Sql-server – Which columns to place the clustered index

clustered-indexsql serversql-server-2012

I have a system that has been up-and-running for almost 3 years now. Previously (and currently) the front-end was using NHibernate for all of the database access.

Right now, I'm in the process of converting over to Dapper and utilizing stored procedures for EVERYTHING (reads, writes, etc).

Now that NHibernate is gone, I don't believe the current structure of tablename, tablenameid (clustered primary key) is optimal anymore for every table. Lots of my tables will NEVER be accessed via the primary key, UNLESS it's for a delete (even that can be avoided).

So, here are a couple examples of table structures, and which fields I believe should be the clustered index.

Example 1:

Event table
------------------------------------------
EventId int primary key clustered,
Season int not null,
EventDate datetime not null,
EventName varchar(100) not null,
EventType varchar(10) not null,-- (soon to be it's own table, but not right now...there are only 2 possible values, Tournament or Dual)
SchoolId int not null,
OpponentId int NULL,
etc...

So currently, I have the clustered index on the primary key. This is one table that is accessed 99% of the time by Season, and SchoolId. (Very rare that the EventId is used, when it is, it's for a delete)

Here's where the trickiness comes in. If the EventType is 'Dual', then uniqueness is by Season, EventDate, SchoolId, OpponentId. If the EventType is 'Tournament', Then uniqueness is on Season, EventDate, SchoolId, EventName (OpponentId will be null).

Under this architecture, I don't believe I can/should have a unique key, which isn't really my issue…

Am I safe to assume that the clustered index for this table should be on the Season and SchoolId columns?

Example 2:

WrestlerRanking table
-----------------------------
WrestlerRankingId int primary key clustered,
Season int not null,
Week int not null,
IsCurrent bit not null,
WrestlerId int not null,
etc...

In this scenario, similar to the one above, 99% of the this table is accessed by Season, WrestlerId, and IsCurrent. Uniqueness can be set by Season, Week, and WrestlerId.

Would/should the clustered index for this table be on Season and WrestlerId, even though the majority of joins to this table will include the IsCurrent column? This is definitely not unique as there could be around 20 records for the Season and WrestlerId combination (20 different weeks of rankings).

Best Answer

Here's where the trickiness comes in.

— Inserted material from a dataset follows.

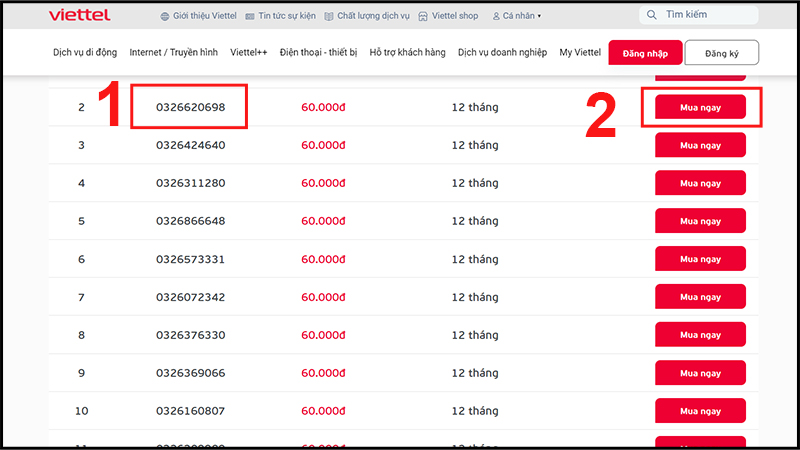Open the Viettel++ menu

[x=248, y=52]
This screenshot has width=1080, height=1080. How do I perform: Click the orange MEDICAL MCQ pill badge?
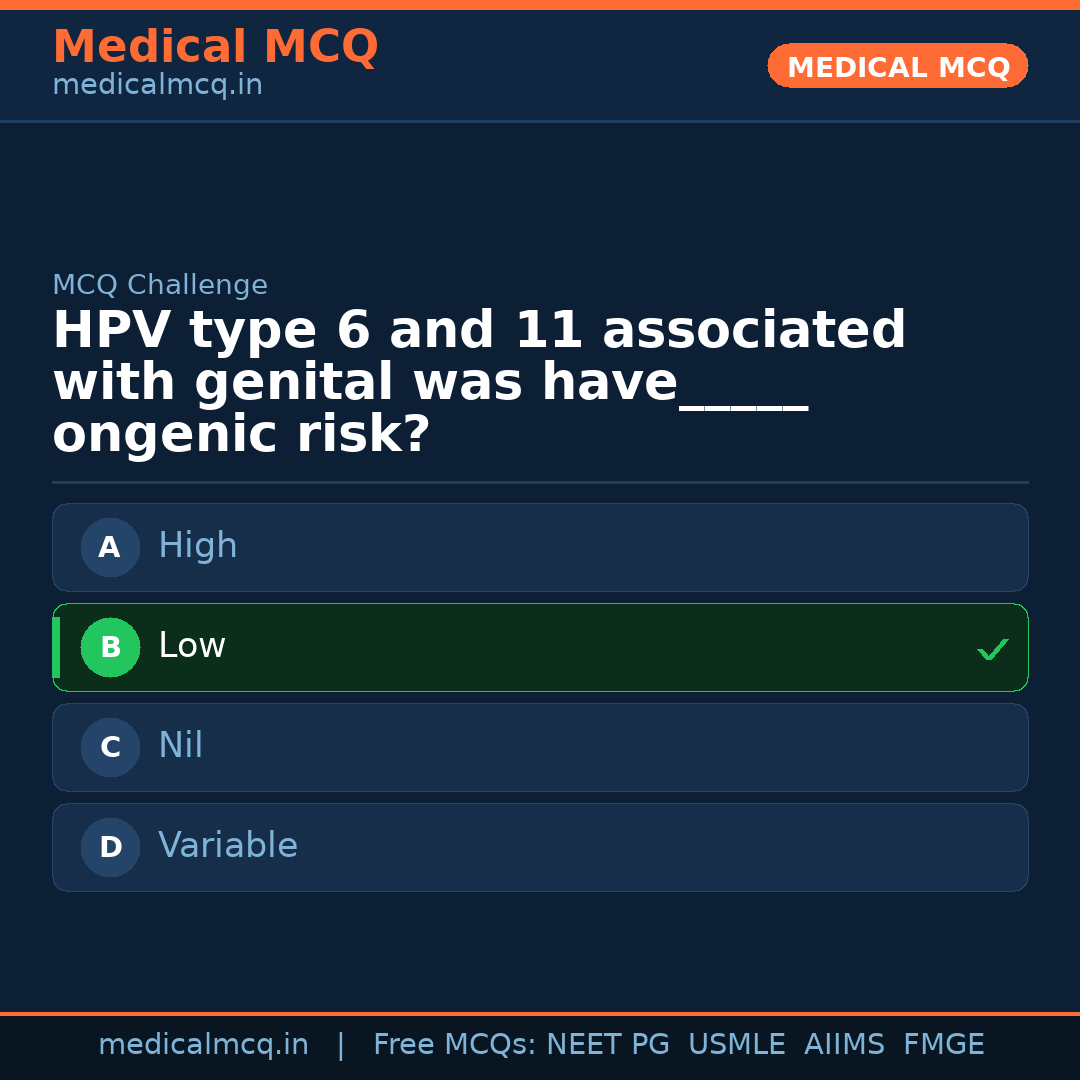pyautogui.click(x=897, y=66)
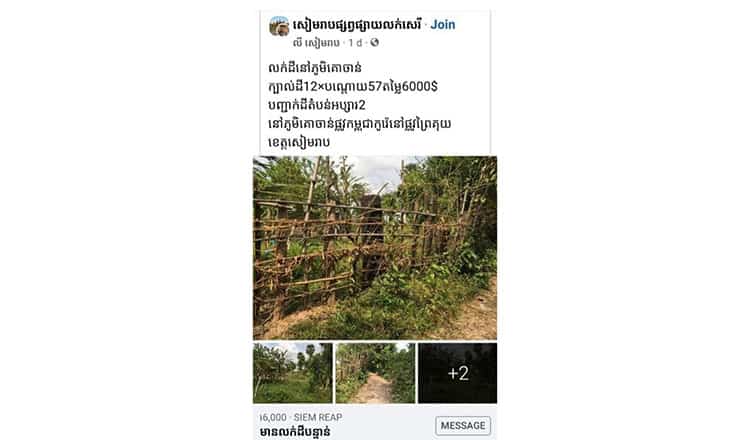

If the EventType is 'Dual', then uniqueness >is by Season, EventDate, SchoolId, OpponentId. If the EventType is 'Tournament', >Then uniqueness is on Season, EventDate, SchoolId, EventName (OpponentId will be >null).

I'd look at what's common between these two queries to determine what columns to use in the Clustered Index. Remember, the Clustered index is effectively how the data is arranged on the disk, so it should have a structure similar to the hierarchy that queries against the table will reference. If every query, or the most critical ones, all look at Season, SchoolId and EventDate regardless of EventType, then I'd use those in the Clustered index. Additional Non-clustered covering indexes can be created for specific queries (around EventType or OpponentId, for example) which INCLUDE the columns returned to prevent key lookups.

Clustered indexes do not need to be unique, they need to specify how the data should be arranged so that queries can quickly seek to the desired location. The primary key should be unique, but it doesn't have to be a clustered index. If it's just a reference for a row value that doesn't have any useful information that queries will use (i.e. you never join on it), then it should not be part of the clustered index.

For the second example, I would probably use Season, Week, and WrestlerId if those are most queried. The order should be in the logical heirarchy that the data is queried in...which brings me to my next point:

All this advice is contingent on the execution plans of your queries.

Always, ALWAYS, use actual execution information to determine what the best indexes for your queries are. Got some table scan issues? Implement a clustered index. Got a Clustered index scan slowing you down? Look into implementing a non-clustered covering index for that query based on the columns it's looking up (often suggested by the DB engine itself). Got key lookup? Try using an INCLUDES on the affected index with the looked-up columns. Indexing hypothetically, before you're super familiar with the DB engine, often leads to wasted time and rework. I'm not saying to shut your brain off and just blindly follow the query plan's suggested indexes, but instead use the query plan to build your indexing strategy rather than trying to preempt it, or second guess it.